Так прибрали бабьюки к рукам порядочно десятин, а с ними вместе шесть усадеб не очень приглядных, без домов с колоннами и липовых парков, — степных, мелких, мало чем отличных от их хутора. В одну усадьбу посадили, кого дед указал из своих внуков, в другую — другого, а доходы с этих усадеб шли опять же в ту же самую семейную скрыню, на печку к деду.
Нельзя сказать, чтобы не ссорились на хуторе «Бабы»: где бабы, там и ссоры, — но ссоры были домашние, короткие и безвредные, как вспышки вечерних зарниц, и старик, даром что был древен, судил, точно сам Соломон.
Однажды у одной пропало намисто с дукачами.
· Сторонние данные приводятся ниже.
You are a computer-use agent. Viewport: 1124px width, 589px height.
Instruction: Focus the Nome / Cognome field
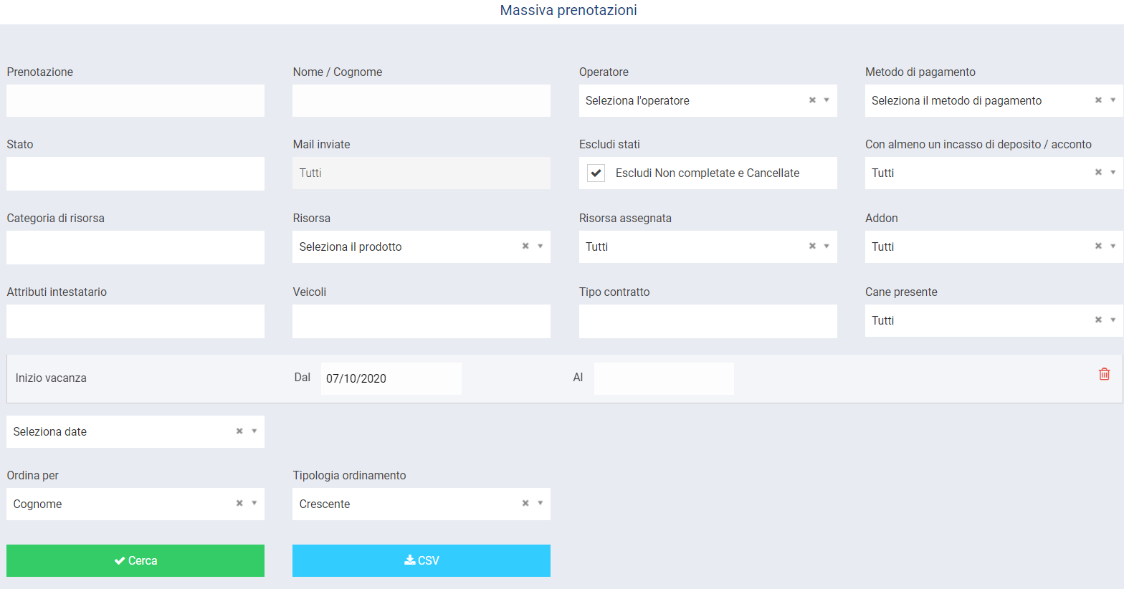(x=422, y=100)

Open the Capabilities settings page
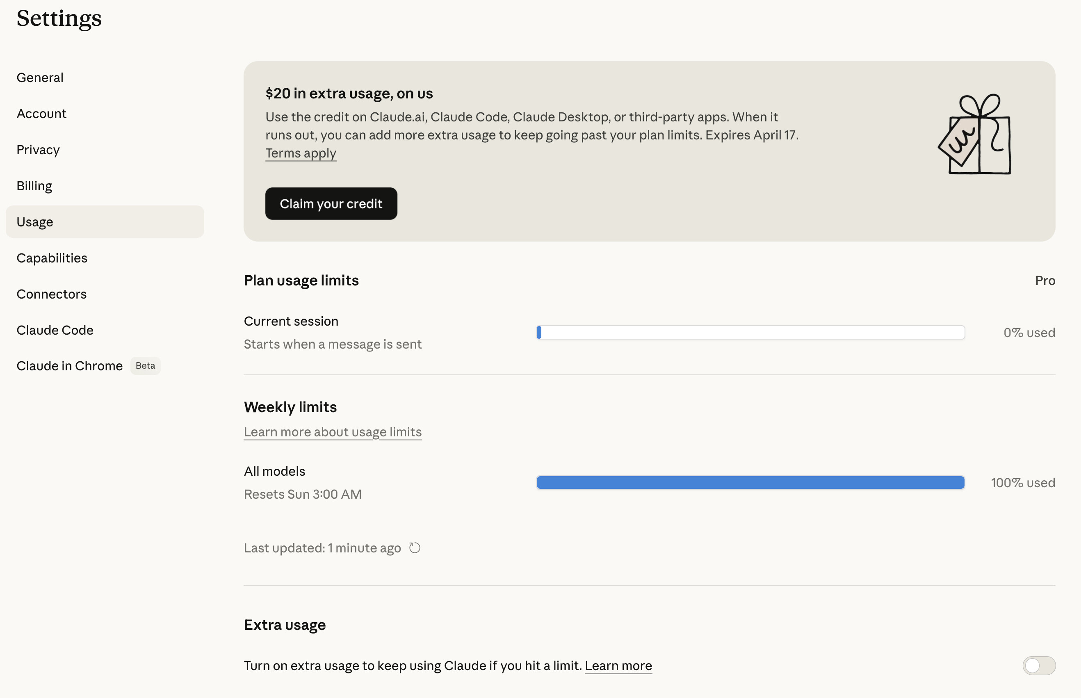click(x=52, y=258)

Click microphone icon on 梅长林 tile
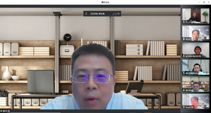coord(184,39)
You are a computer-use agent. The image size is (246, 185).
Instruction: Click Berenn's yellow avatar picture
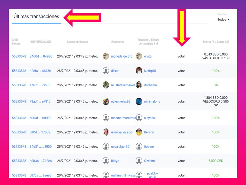pos(139,132)
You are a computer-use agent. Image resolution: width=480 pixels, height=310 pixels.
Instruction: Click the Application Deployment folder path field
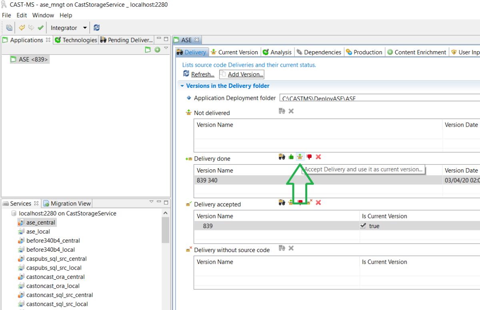click(380, 98)
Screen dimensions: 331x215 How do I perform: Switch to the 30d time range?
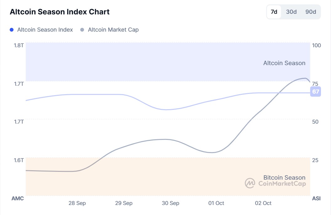click(x=291, y=12)
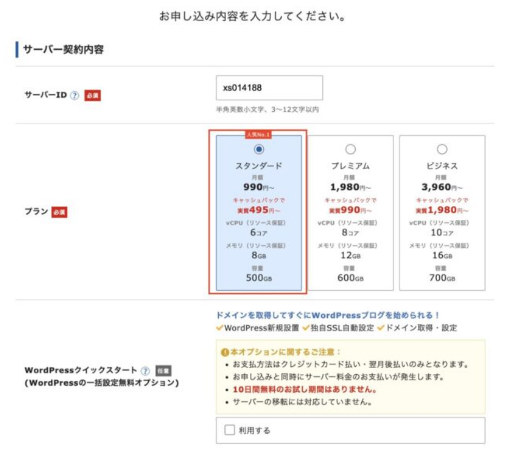
Task: Click the red 必須 badge beside サーバーID
Action: coord(92,96)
Только что положила намисто, одеваясь в церковь, на открытое окно (дело было в мае), а сама причесывалась перед зеркалом, и никто мимо окна не шел, только золовка Христя, глядь — намисто пропало.
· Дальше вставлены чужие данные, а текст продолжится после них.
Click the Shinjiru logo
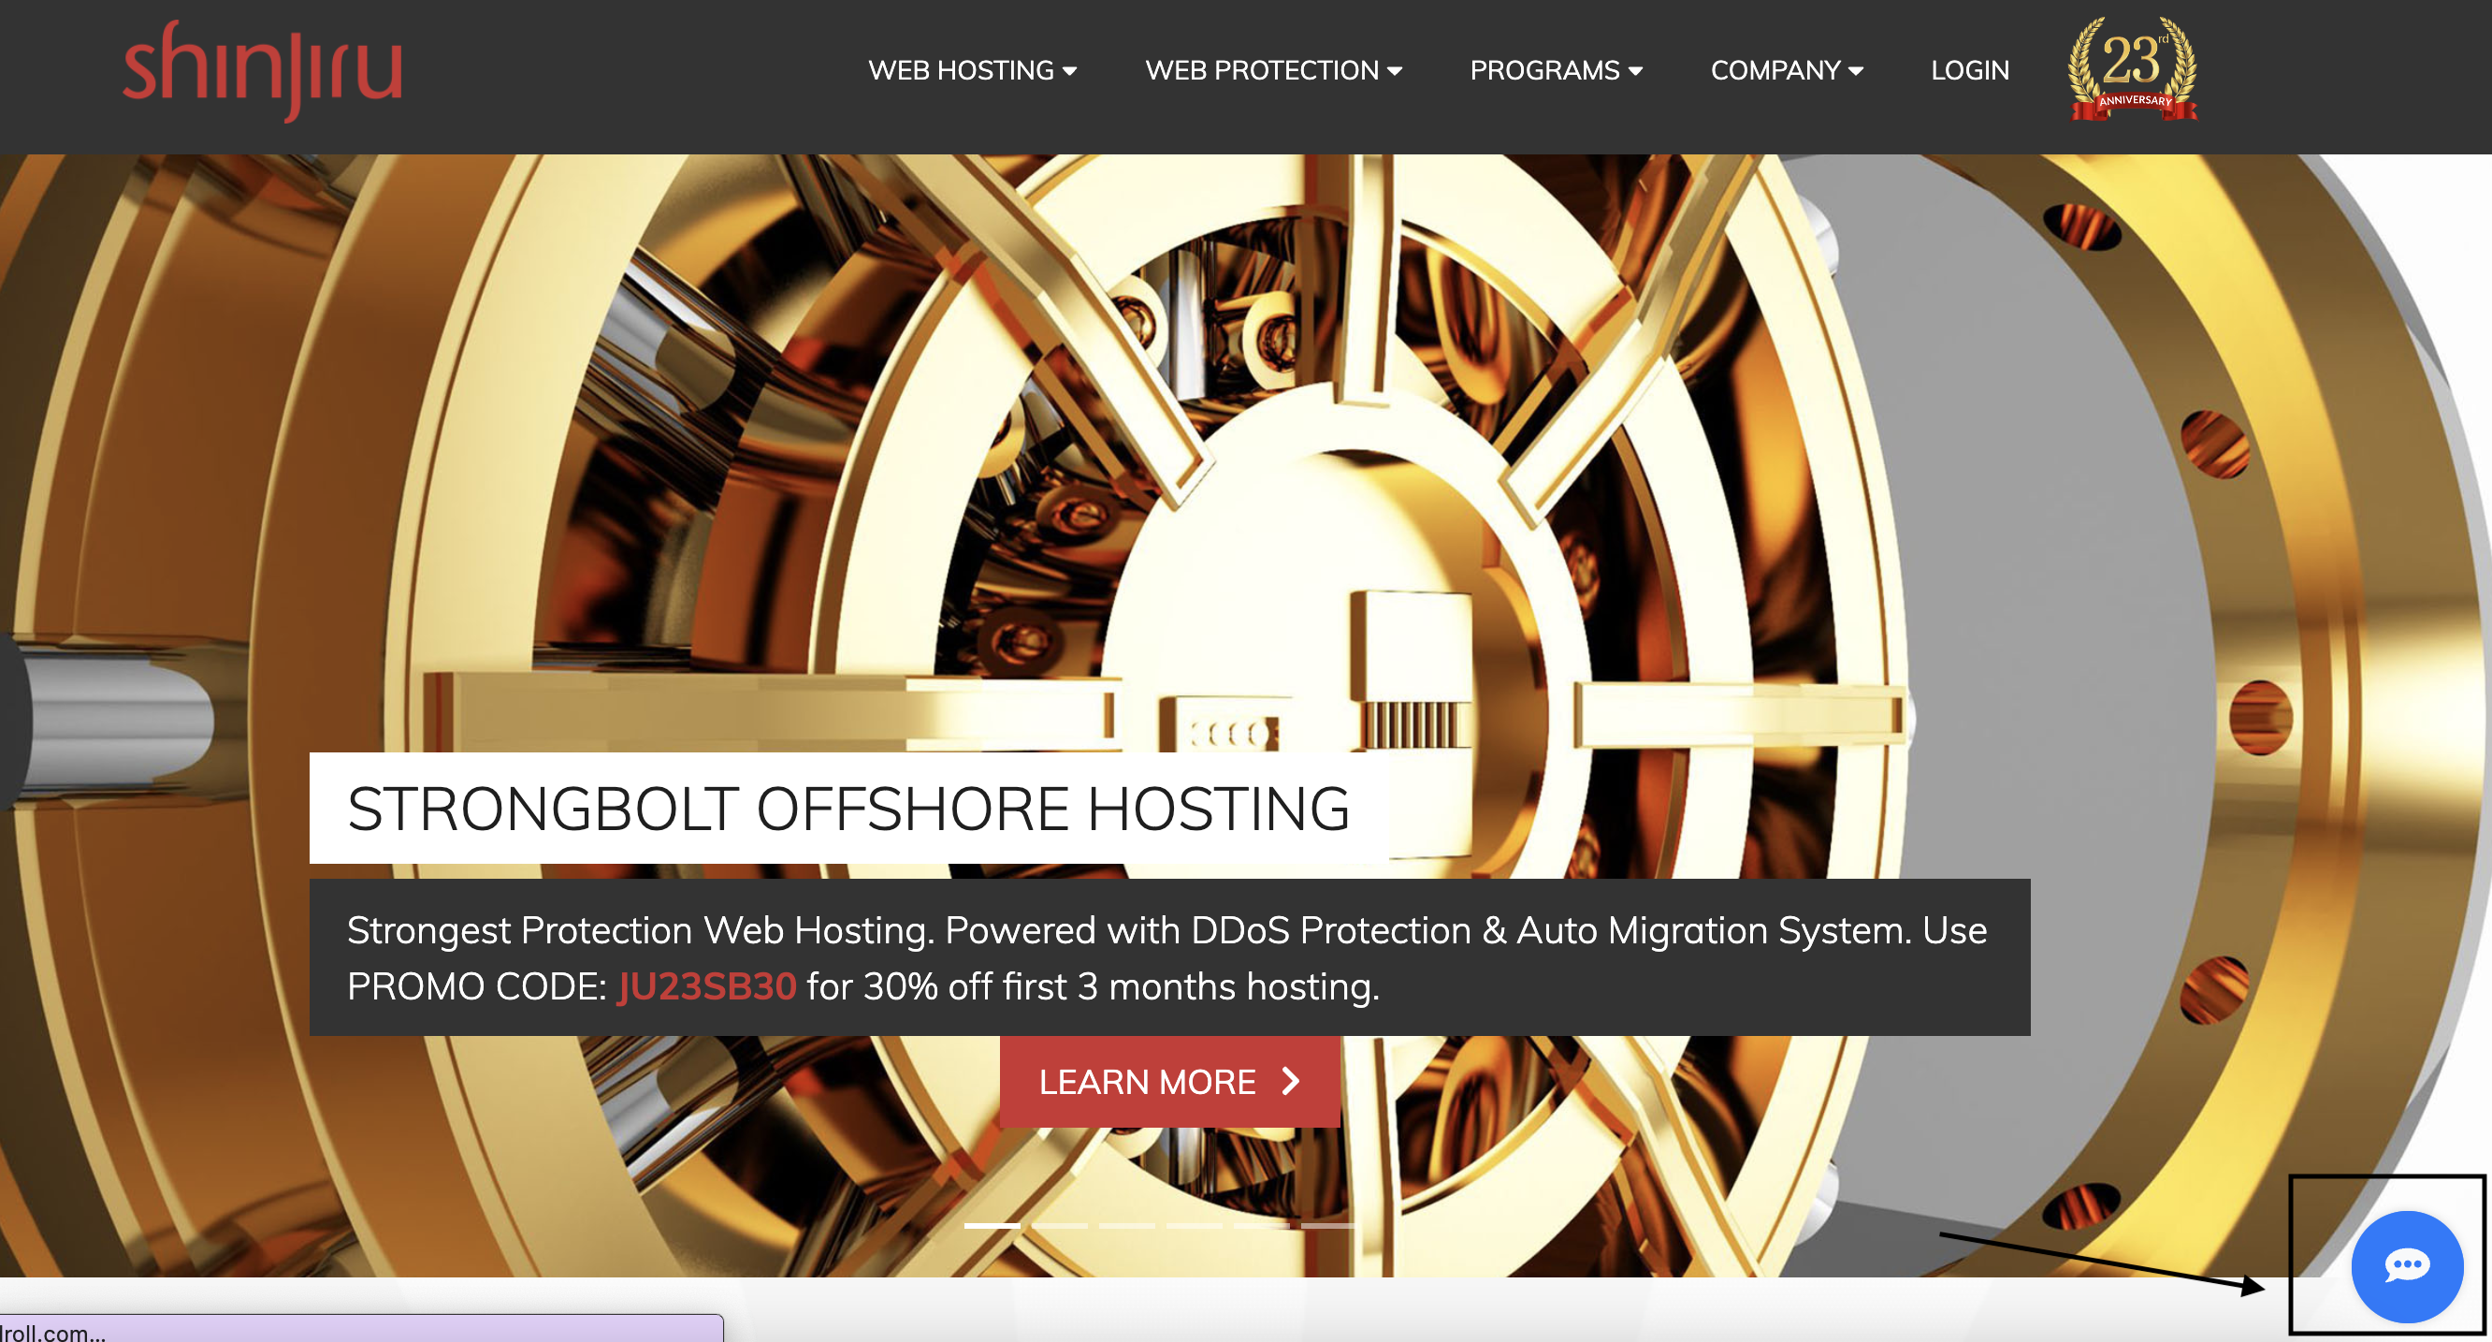The height and width of the screenshot is (1342, 2492). [262, 71]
Воровства еще не было в доме Воловика.
Ради этого случая слез старый с печи, выбрался на завалинку, скрюченный, с черными ключицами, жутко глядевшими сквозь открытый ворот рубахи, с белым пухом вокруг гладкого темного темени, с зеленой бородой, с беззубым начисто ртом (без малого сто лет было Воловику)… И такая была картина:
Смотрело сверху древнейшее степное майское солнце, сидел на завалинке в белой посконной рубахе белый и древний, как само солнце, дед, а кругом него приряженные для праздника солнечно-красные от яркого кумача и пышущие степным здоровьем бабы.
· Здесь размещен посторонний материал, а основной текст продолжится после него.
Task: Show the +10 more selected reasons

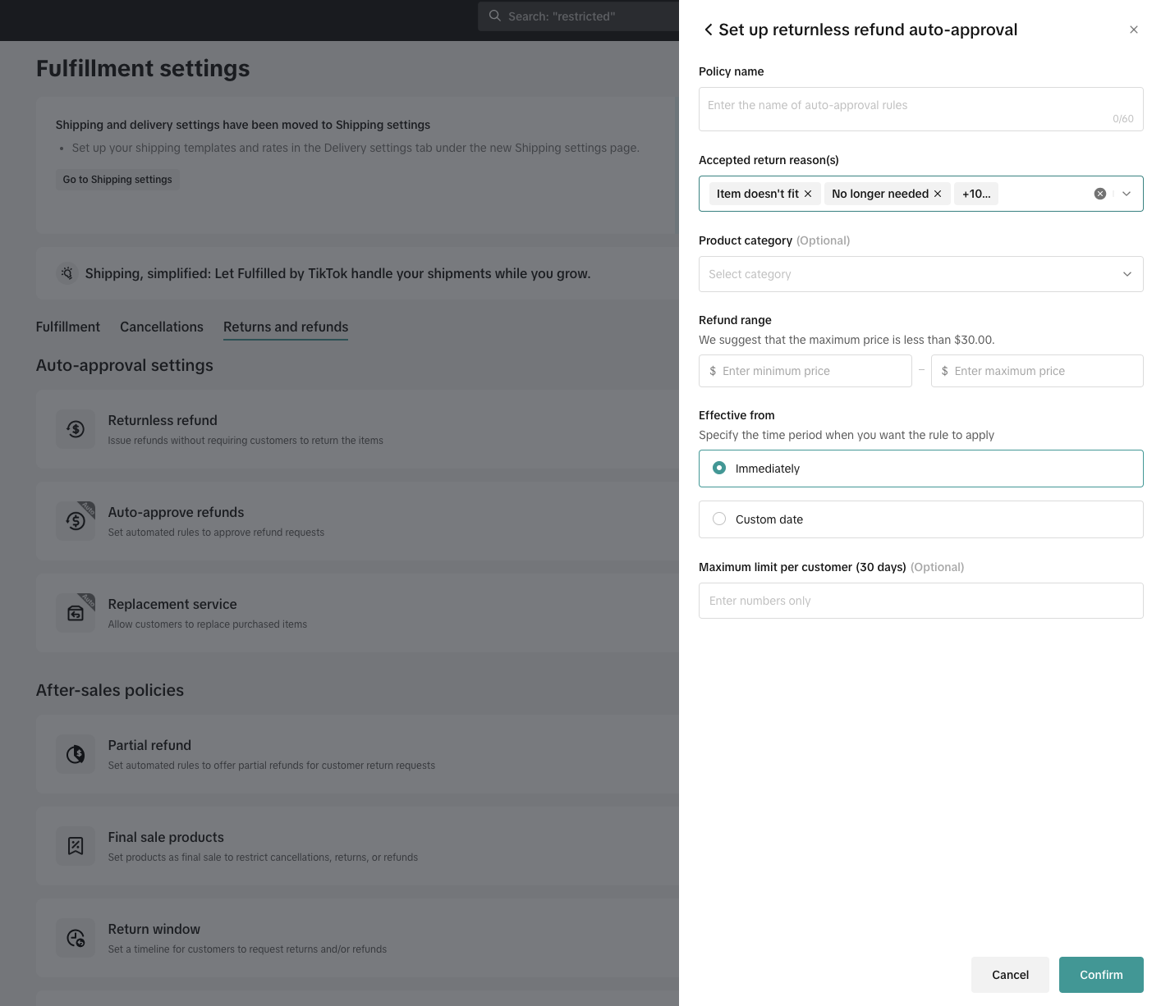Action: pos(975,194)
Когда столпились все вместе, то вышло, что вот-вот хоровод завьют: что-то около сорока баб, и все стрекотали, как сороки, и кивали укоризненно головами, глазами правых глядя на виноватую Христю.
Было несколько и казаков, но те стояли поодаль, не мешаясь в бабское дело, а лущили семечки, говоря о хозяйственном…
Только младший из сыновей Воловика, семидесятилетний Митро, стоял тут же около отца и ждал какого-нибудь приказу, как привык он это за всю свою жизнь.
— А ну, поди сюда, суча дочь, — сказал Соломон Христе, крепко почухавшись и заслонив от солнца (от другого солнца, того, что на небе) глаза черной ладонью. — Як тебе зовут?
— Та Христя ж, — удивилась Христя.
— То я и сам бачу и знаю, що Христя, — тiлько порядок такий… — И не спеша повторил дед: — Христина… А тебе як зовут? — обратился он к той, у которой пропало намисто.
— Та Хивря ж, — так же, как и Христя, удивилась усердно та, даже руками плеснула.
— Хивря, — повторил старик, подумал, как оно будет по-настоящему, по-церковному, и не мог вспомнить. — Ну, кажить теперь, як воно було, — мотнул головой Хивре.
— Ось стою я, дiдусь, биля вiкна, косу собi заплетаю, бо в церковь ладнаюсь прибратысь, щоб як у людей, так щоб и у мене, а намисто зняла, на вiкно положила, — зачеканила Хивря, — и никого за вiкном не було, тiлько Манька телка паслася, как она ногу себе повредила, — в стадо не пийшла, и як вона теперь пасется… Аж глядь, — Христя мимо иде… Я собi безо внимания: Христя и Христя, иде и иде… Байдуже менi хай собi иде… Аж глядь, — нема намиста.
— Ось, чуете?.. На чем вгодно прысягну, — заплакала в голос Христя. — На божой матери прысягну, на Миколе-угоднике прысягну, на Варваре-мученицi прысягну!..
И вдруг кинулась в хату, проворно сняла с божницы черный образ Николы, и не успели хватиться, как уже вынесла, поставила к дедовой ноге и бух в землю.
— Стой, стой, — остановил и положил икону дед. — Ишь швидкая какая!
Покачал головой, подумал, вспомнил, должно быть, что он казак, и сказал:
— Ты на Миколi не прысягай, ты ось на рушницi прысягни… А вынеси, Митро, рушницю з хаты…
И, замешкавшись немного, вынес Митро рушницу из хаты, берданку, заряженную картечью на случай волков или разбойников, и подал ее старику.
Положил древний ружье на колено, обхватил, как и следовало, указательным пальцем курок и сказал Христе:
— Ось — цiлуй у дуло.
Попятились от ружья бабы, а Христя стала на колени, перекрестилась, ткнулась головой в земь и только что хотела поднять голову, как грянул над ней выстрел: не совладел дед с курком; забывчиво нажал его пальцем, и Христя от страху перекувырнулась голыми ногами кверху, простреленно завизжав, а в отдалении грузно хлопнулась пестрая телка, та самая Манька, о которой говорила Хивря: картечь попала ей прямо в нагнутую голову, пролетев над головой Христи.